当院ががん拠点病院で、緩和ケア外来へコンサルトされる患者の多くは担癌患者です。

 

 医師としてチームに参加するので、疼痛コントロールうつ状態、使用薬剤の副作用対策として、薬剤を中心に調整することがメインですが、患者さんの主訴には、薬剤調整ではどうにもならないことが多々あります。

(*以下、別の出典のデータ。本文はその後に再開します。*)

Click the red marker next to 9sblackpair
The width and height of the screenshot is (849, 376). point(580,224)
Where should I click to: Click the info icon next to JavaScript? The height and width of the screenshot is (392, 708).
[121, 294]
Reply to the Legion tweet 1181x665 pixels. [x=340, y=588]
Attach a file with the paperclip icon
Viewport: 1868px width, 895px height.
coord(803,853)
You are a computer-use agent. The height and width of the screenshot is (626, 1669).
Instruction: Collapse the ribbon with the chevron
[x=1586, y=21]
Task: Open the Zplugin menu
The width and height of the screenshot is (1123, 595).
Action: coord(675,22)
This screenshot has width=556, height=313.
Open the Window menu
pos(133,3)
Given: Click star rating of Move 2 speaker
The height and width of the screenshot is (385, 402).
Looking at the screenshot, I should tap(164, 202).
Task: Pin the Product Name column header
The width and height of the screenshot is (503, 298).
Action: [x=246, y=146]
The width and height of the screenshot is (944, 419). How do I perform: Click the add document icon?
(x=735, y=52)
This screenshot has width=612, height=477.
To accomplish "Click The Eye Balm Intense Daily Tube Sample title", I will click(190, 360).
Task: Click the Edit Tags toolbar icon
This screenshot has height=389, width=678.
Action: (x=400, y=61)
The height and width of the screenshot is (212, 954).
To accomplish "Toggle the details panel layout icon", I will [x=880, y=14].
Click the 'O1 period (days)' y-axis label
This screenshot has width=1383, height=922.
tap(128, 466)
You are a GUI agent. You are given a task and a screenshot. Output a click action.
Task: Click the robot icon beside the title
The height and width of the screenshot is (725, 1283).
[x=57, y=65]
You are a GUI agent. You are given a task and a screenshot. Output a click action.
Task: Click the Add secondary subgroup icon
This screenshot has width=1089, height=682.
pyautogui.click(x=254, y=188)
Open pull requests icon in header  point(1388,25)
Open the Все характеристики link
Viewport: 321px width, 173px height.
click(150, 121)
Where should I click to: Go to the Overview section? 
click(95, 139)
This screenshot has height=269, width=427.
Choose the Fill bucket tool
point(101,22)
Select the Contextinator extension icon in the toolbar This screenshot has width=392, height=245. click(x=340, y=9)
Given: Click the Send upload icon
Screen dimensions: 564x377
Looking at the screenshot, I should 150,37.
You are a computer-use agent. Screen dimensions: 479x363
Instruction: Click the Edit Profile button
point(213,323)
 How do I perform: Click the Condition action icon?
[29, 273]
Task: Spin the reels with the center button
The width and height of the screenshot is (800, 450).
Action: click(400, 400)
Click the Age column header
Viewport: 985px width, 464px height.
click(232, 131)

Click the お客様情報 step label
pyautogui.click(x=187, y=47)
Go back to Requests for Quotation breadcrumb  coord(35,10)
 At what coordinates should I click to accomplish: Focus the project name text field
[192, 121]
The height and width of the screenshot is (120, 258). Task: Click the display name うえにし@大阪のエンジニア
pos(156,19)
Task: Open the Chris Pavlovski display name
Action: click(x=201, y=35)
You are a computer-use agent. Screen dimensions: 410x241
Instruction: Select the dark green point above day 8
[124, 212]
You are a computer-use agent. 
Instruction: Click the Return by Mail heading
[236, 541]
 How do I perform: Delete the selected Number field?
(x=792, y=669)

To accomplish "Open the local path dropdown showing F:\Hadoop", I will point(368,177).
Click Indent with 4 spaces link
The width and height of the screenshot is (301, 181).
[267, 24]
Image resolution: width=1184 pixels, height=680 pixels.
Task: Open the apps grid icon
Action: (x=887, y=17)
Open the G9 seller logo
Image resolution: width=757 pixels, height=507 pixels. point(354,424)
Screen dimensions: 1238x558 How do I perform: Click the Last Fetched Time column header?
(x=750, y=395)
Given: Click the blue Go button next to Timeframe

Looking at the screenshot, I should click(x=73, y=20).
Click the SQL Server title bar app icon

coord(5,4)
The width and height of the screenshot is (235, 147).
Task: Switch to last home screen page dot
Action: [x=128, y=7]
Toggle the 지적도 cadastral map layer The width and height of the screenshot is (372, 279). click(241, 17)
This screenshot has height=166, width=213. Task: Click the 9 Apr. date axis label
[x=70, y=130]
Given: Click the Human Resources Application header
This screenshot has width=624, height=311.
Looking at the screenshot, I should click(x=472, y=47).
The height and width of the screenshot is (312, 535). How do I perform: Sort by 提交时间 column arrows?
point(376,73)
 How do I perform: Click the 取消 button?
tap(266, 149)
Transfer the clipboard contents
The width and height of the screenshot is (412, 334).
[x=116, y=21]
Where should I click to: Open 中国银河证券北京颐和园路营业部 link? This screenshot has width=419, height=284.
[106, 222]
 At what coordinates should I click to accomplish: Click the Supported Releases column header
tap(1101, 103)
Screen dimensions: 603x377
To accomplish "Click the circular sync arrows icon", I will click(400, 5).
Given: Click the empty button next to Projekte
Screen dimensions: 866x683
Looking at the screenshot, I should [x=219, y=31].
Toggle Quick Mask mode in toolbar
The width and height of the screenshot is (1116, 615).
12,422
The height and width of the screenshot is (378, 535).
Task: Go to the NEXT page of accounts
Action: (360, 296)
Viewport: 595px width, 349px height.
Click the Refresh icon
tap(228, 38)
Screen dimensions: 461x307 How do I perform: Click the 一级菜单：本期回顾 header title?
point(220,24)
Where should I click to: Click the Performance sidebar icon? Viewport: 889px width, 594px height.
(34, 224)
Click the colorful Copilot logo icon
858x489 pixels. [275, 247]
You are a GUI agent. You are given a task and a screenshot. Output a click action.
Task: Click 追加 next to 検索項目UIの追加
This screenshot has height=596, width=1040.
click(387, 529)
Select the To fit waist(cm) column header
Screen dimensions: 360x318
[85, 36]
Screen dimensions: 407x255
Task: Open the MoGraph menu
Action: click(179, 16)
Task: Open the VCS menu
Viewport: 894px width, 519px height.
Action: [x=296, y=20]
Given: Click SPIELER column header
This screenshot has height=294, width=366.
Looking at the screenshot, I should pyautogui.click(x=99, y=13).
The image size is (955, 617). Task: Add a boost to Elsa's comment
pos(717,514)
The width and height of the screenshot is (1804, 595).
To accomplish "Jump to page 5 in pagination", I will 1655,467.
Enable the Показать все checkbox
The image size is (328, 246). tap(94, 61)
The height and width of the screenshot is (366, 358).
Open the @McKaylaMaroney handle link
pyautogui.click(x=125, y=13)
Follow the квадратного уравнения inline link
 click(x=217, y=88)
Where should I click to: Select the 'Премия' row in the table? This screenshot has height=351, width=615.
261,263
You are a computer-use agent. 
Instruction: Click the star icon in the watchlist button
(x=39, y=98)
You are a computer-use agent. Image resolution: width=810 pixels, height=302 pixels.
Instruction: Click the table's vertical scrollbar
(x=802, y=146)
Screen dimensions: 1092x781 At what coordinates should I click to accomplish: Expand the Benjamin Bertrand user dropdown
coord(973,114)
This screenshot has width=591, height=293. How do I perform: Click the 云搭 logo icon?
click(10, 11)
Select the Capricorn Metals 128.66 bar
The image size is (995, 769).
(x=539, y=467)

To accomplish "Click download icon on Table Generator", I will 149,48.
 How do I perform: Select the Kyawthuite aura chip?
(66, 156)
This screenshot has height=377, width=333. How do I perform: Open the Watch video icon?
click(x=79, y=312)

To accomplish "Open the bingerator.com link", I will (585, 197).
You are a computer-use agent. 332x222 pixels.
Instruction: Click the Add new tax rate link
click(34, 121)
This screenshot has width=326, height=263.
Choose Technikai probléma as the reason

 末期卵巣がん患者で、トルソー症候群を合併し1か月前に左半身麻痺になった50代女性の主訴は、「姪っ子に会いたい。」でした。姪っ子は車で1時間ほどかかるところに住んでいて、以前は頻繁に会っていたようですが、新型コロナウイルスの流行で、1年ほどあえていなかったようです。療養先として、姪っ子の近くを希望されましたが、姪っ子がいる地域には、在宅診療を生業にしている医療機関は数えるほどしかなく、いずれもいっぱいいっぱいで、新規患者の受け入れは困難でした。終末期医療を受けるために、他の人の「死」を待つという、なんとも言えない現状が、現場にはありました。

 

 当院は急性期病院で、僕は普段は病棟管理を中心に行っています。救急車で来たor紹介で来た人を、診断して、治療して、良くなったら自宅に帰せればいいですが、多くはリハビリテーション目的に別の医療機関へ転院することが多いです。直接在宅医へ繋いだことは、2年間で数回しかありませんでした。在宅診療導入が難しい時は、とりあえずリハビリテーション目的に転院し、転院先で調整してもらうことが多かったです。それが悪いこととは思いません。急性期病院には、急性期病院の役割があります。もし、すべての患者の在宅診療導入を当院で行っていたら、数週間で満床になり、救急車を受けられなくなってしまうでしょう。しかし、一つ、大きな問題があります。それは、初期研修の研修病院は、そのほとんどが急性期病院であるということです。様々なキャリアプランがある現在ですが、多くの医師は、初期研修後に大学病院や地域の中核病院などの急性期病院で専攻医となるキャリアプランを経る人が多いと思います。病気の治療を学ぶことはできても、その人が地域生活にどのように復帰するのかを知る機会は、地域に派遣された時や、開業した時に初めて感じることが多いのではないかと思います。

 

 在宅医療の現状や、薬では治せない主訴について考える機会を得ることができました。これを読んでいる皆さんも、週1回でも、月1回でもいいので、そうした医療について考える機会を意図的に作ってみてはいかがでしょうか?